**GIVEN PASSAGE:**
....
Alfonso Reyes (1889-1959), one of Mexico's most distinguished men of letters, was especially well known as an essayist.
Alfonso Reyes was born on May 17, 1889, in Monterrey, Nuevo León. He attended the Escuela Nacional Preparatoria (National Preparatory School) and the Facultad de Derecho (Law School) in Mexico City. In 1909 he was one of the founders of the Ateneo de la Juventud (Athenaeum for Young People). He served as secretary of the Faculty for Advanced Studies, where he also taught the course on the history of the Spanish language and Spanish literature. His first book, Cuestiones estéticas (Esthetic Questions), appeared in 1911.
Reyes received his law degree in 1913, and that year he was appointed second secretary of the Mexican legation in France. In 1914 he went to Spain, where he devoted himself to literature and journalism, working in the Centro de Estudios Históricos (Center for Historical Studies) in Madrid. His book Visión de Anáhuac was published in 1917.
In 1920 Reyes was named second secretary of the Mexican legation in Spain. From that time on he occupied various diplomatic posts: chargé d'affaires in Spain (1922-1924), minister to France (1924-1927), ambassador to Argentina (1927-1930), ambassador to Brazil (1930-1936), and again ambassador to Argentina (1936-1937).
....
**Stored data entries:**

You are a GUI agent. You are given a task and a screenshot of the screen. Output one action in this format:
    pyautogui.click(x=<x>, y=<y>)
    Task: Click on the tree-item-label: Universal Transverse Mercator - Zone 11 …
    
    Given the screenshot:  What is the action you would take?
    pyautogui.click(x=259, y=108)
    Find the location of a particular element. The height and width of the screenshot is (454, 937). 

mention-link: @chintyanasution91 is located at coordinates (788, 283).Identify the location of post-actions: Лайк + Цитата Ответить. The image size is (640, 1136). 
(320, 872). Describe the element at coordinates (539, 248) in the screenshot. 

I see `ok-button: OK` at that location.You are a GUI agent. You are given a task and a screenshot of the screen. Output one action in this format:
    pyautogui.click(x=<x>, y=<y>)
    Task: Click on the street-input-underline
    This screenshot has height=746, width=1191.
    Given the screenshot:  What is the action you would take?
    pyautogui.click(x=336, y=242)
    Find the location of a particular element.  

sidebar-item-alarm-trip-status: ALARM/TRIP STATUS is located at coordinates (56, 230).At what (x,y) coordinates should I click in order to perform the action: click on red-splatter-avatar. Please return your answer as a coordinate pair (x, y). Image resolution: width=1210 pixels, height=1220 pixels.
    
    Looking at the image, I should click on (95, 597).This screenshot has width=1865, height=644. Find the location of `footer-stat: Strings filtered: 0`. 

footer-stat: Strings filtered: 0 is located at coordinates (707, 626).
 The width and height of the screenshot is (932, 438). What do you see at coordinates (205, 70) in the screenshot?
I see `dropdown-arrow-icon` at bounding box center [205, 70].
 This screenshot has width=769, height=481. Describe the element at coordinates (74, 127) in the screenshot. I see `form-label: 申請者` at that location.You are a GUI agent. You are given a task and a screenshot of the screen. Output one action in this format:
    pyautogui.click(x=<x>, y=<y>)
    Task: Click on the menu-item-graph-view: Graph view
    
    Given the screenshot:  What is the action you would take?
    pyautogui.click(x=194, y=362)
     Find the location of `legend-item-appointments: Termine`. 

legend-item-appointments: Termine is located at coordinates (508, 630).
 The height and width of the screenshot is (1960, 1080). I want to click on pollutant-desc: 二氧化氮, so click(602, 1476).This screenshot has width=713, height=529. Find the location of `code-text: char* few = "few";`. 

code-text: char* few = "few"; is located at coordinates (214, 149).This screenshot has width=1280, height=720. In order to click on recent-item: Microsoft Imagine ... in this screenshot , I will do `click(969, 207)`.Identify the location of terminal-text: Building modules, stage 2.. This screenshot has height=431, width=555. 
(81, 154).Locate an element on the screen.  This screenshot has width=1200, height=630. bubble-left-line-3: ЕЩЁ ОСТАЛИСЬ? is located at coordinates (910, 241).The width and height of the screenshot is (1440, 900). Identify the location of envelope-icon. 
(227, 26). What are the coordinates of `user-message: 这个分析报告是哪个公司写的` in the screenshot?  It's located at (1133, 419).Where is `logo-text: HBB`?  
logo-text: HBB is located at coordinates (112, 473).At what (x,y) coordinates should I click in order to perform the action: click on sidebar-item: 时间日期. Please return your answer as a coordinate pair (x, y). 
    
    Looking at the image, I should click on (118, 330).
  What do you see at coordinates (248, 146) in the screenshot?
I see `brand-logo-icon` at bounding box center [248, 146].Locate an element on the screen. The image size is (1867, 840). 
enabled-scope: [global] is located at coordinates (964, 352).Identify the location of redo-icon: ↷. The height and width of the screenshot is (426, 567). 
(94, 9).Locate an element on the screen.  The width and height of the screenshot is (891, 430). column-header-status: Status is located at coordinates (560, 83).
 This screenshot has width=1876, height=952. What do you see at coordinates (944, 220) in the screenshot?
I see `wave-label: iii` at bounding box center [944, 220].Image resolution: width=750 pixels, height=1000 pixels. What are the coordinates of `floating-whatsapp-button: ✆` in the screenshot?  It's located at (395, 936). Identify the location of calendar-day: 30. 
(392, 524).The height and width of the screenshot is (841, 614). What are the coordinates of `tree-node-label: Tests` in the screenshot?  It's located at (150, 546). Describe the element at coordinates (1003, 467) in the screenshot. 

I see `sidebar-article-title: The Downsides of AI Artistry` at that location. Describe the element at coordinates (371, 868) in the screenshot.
....
**PROBLEM SET:**
[A] According to the biographical sketch of Alfonso Reyes, in what year did his first book, Cuestiones estéticas, appear?
[B] Continue the biographical sketch of Alfonso Reyes from the point at which it ends.

**RESPONSES TO THE TASKS:**
[A] It appeared in 1911.

[B]
When Reyes returned to Mexico in 1939, he became president of the Casa de España en México (Spanish House in Mexico), which later became the Colegio de México. He was one of the founders of the Colegio Nacional. In 1945 he won the National Prize in Literature, and he was a candidate for the Nobel Prize. He served as director of the Academia Mexicana de la Lengua (Mexican Academy of the Spanish Language) from 1957 to 1959.
The works by Reyes that have enjoyed the greatest success are Simpatías y differencias (1921; Likes and Dislikes); La experiencia literaria (1942; Literary Experience); El deslinde (1944), a treatise on literary criticism which is considered his masterpiece; and La X en la frente (1952; X on the Forehead). His works have been more frequently translated into foreign languages than those of any other contemporary Mexican author.
Reyes symbolizes the humanist par excellence. To his immense intellectual curiosity and his vast culture he added a gift of style which made his prose creations peculiarly his own. He was a wise and penetrating critic, a short-story writer prodigal in surprises, and a poet of delicate sensitivity; educated in the school of Góngora and Mallarmé, he was learned in both classical and modern writers.
Reyes died in Mexico City on Dec. 27, 1959. He was buried in the Rotonda de Hombres Ilustres (Rotunda of Illustrious Men).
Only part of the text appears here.